You are well aware that communities of consecrated persons are places where we want to live the experience of God from a deep interiority and in communion with our brothers and sisters. This is the first basic challenge that consecrated persons face and which today I wish to entrust to you in particular: to experience God together so that we can show God to this world in a clear, courageous and uncompromising way. It is a great responsibility!
I remember the words of Saint Paul VI in the wonderful Exhortation, Evangelica testificatio: “From the beginning, the tradition of the Church—is it perhaps necessary to recall it?—presents us with this privileged witness of a constant seeking for God, of an undivided love for Christ alone, and of an absolute dedication to the growth of His kingdom. Without this concrete sign there would be a danger that the charity which animates the entire Church would grow cold, that the salvific paradox of the Gospel would be blunted, and that the “salt” of faith would lose its savor in a world undergoing secularization” (3).
You Augustinians have been called to witness to that warm, living, visible, contagious charity of the Church, through a community life that clearly manifests the presence of the Risen One and His Spirit. Unity in charity – as your Constitutions also explain well – is a central point in the experience and spirituality of Saint Augustine and a foundation of all Augustinian life. From this perspective, in the Apostolic Exhortation Gaudete et exsultate I wished to recall “the sublime spiritual experience shared by Saint Augustine and his mother, Saint Monica!” (142): a moment in which their souls merged in the intuition of divine Wisdom. We always reread it with emotion on the liturgical memorial of Saint Monica. That desire of the Saint who in the end had what she sought, and even more. That “cumulatius hoc mihi Deus meus prestitit” (Saint Augustine, Confessions, IX,11). This must encourage us to move forward.
“Such experiences, however”, I immediately added, “are neither the most frequent nor the most important. The common life … is made up of small everyday things. … A community that cherishes the little details of love, whose members care for one another and create an open and evangelizing environment, is a place where the risen Lord is present, sanctifying it in accordance with the Father’s plan” (ibid, 143, 145).
Certainly, keeping alive this flame of fraternal charity will not be possible without that “in Deum” of your Rule: “Primum, propter quod in unum estis congregati, ut unanimes habitetis in domo et sit vobis anima una et cor unum in Deum” (3).
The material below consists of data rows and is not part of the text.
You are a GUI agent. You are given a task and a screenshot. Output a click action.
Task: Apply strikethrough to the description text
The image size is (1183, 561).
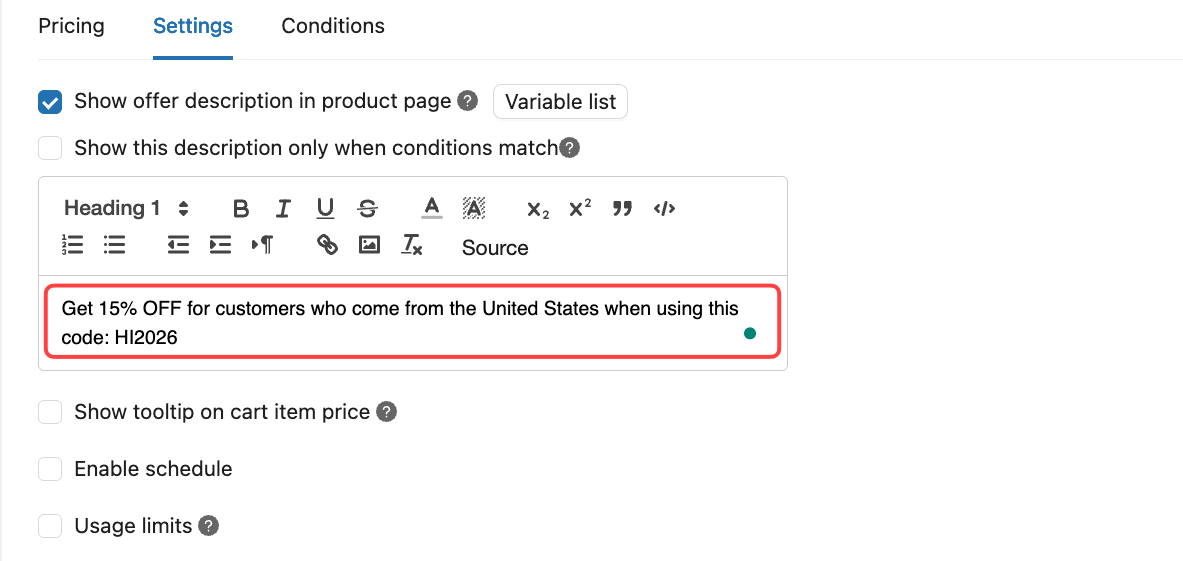367,209
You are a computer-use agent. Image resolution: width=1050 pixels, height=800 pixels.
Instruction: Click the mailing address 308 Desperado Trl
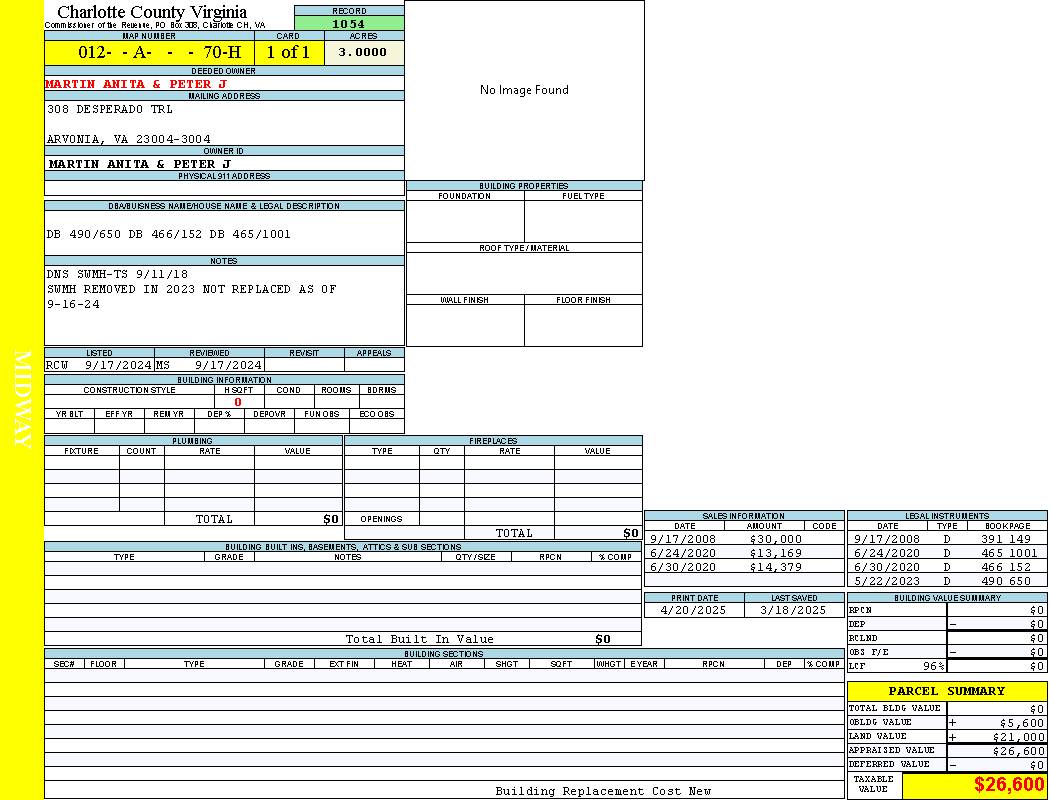(x=110, y=109)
That is, tending towards God. This addition to the expression of the Acts of the Apostles is proper to Augustine, to underline that this is the profound dynamism of your communities, the first great source from which there springs all your service to the Church and to humanity. The anima una et cor unum is born of this perennial Wellspring: in Deum. Your hearts, always tending towards God. Always! May every member of the community be orientated, as the first “holy intention” of every day, towards the search for God, or letting oneself be sought by God. This “direction” should be declared, confessed, witnessed among you without false modesty. The search for God cannot be obscured by other aims, even those that are generous and apostolic. Because that is your first apostolate. We are here – you should be able to say, every day, among yourselves – because we walk towards God. And since God is Love, one walks towards Him in love.
As the dear father Agostino Trapé wrote: “According to the Rule, charity is not only the end and the means of religious life, but it is also its centre: from charity it must proceed and to charity it must be oriented, with a perpetual movement of circular causality, every thought, every affection, every attitude, every action” (Saint Augustine, La Regola, Milano 1971 Ancora, p. 137).
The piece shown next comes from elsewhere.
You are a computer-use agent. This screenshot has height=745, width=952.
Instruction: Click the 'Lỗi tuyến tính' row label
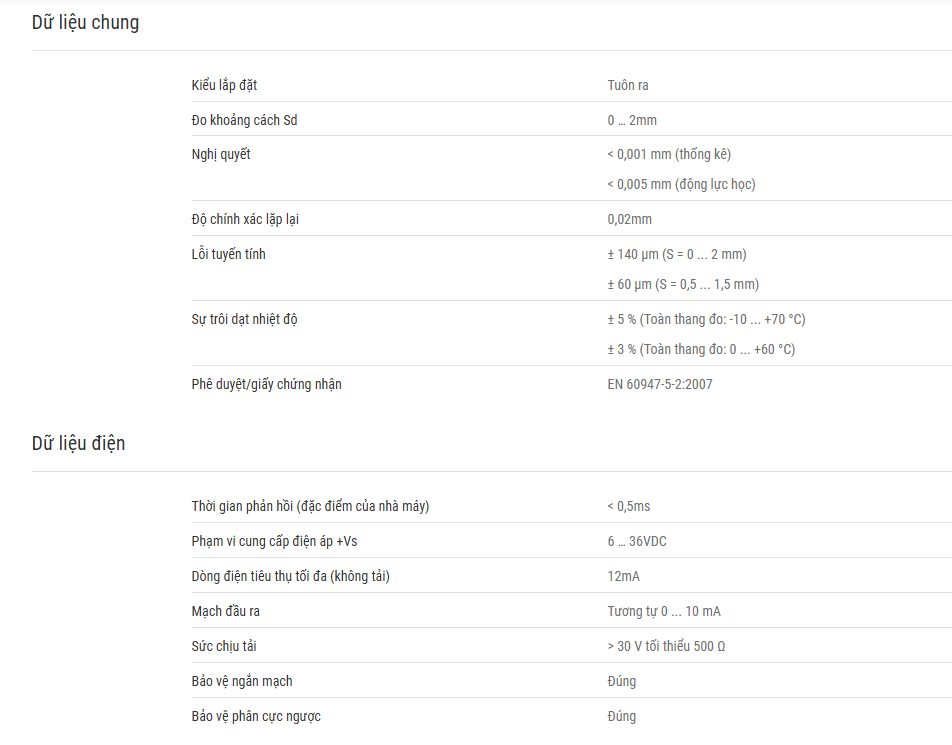(x=228, y=254)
Writing to Saint Jerome, Saint Augustine expressed his own experience of community in this way: “Upon the love of such friends I readily cast myself without reservation, especially when chafed and wearied by the scandals of this world; and in their love I rest without any disturbing care: for I perceive that God is there” (Letters 73,10). And in the face of the scandals of the Church or the scandals of your family too, peace is on this road. Going back to this… and scandals fall by themselves, because they show that there is no other way, this is the way.
It is good to return often to that meditation that Augustine offered to his faithful, in the First Letter of John, where the Church is called by him “mater charitas”, a mother who weeps at the division of her children and calls to and recalls the unity of charity: “Then if you would know that you have received the Spirit, question your heart: lest haply you have the Sacrament, and have not the virtue of the Sacrament question your heart. If love of your brethren be there, set your mind at rest. There cannot be love without the Spirit of God: since Paul cries, The love of God is shed abroad in your hearts by the Holy Spirit which is given unto us. Romans 5: 5” (ibid., VI, 10).
Your Constitutions refer to this fraternal charity as “a prophetic sign”, and their warning is wise when they say: “We will not be able to accomplish all this if we do not take our daily cross for the love of Christ, with humility and gentleness”. The cross is the measure of love, always. It is true that one can love without a cross, when there is no cross, but when there is a cross, the way in which I take up the cross is the measure of love. That is how it is.
Let us return to the Augustine meditation to listen from him, father and guide, what the via charitas is, in the final analysis: “A new commandment, says the Lord, give I unto you, that you love one another (Jn 13: 34) … What is perfection of love? To love even enemies, and love them for this end, that they may be brethren. … For so loved He who, hanging on the cross, said, Father, forgive them, for they know not what they do (Lk 23: 34). … He was fixed upon the cross, and yet was He walking in this very way: this way is the way of charity” (ibid., I, 9).
Dear brothers, this is also the challenge and the responsibility for your today: to live in your communities in such a way as to have the experience of God together, and to be able to show him, living, to the world! The experience of the Lord, as He is, as He looks for us every day. May Mary, mother of Jesus and luminous figure of the Church, accompany you and keep you always. I bless you heartily, and I ask you, please, to pray for me. Thank you.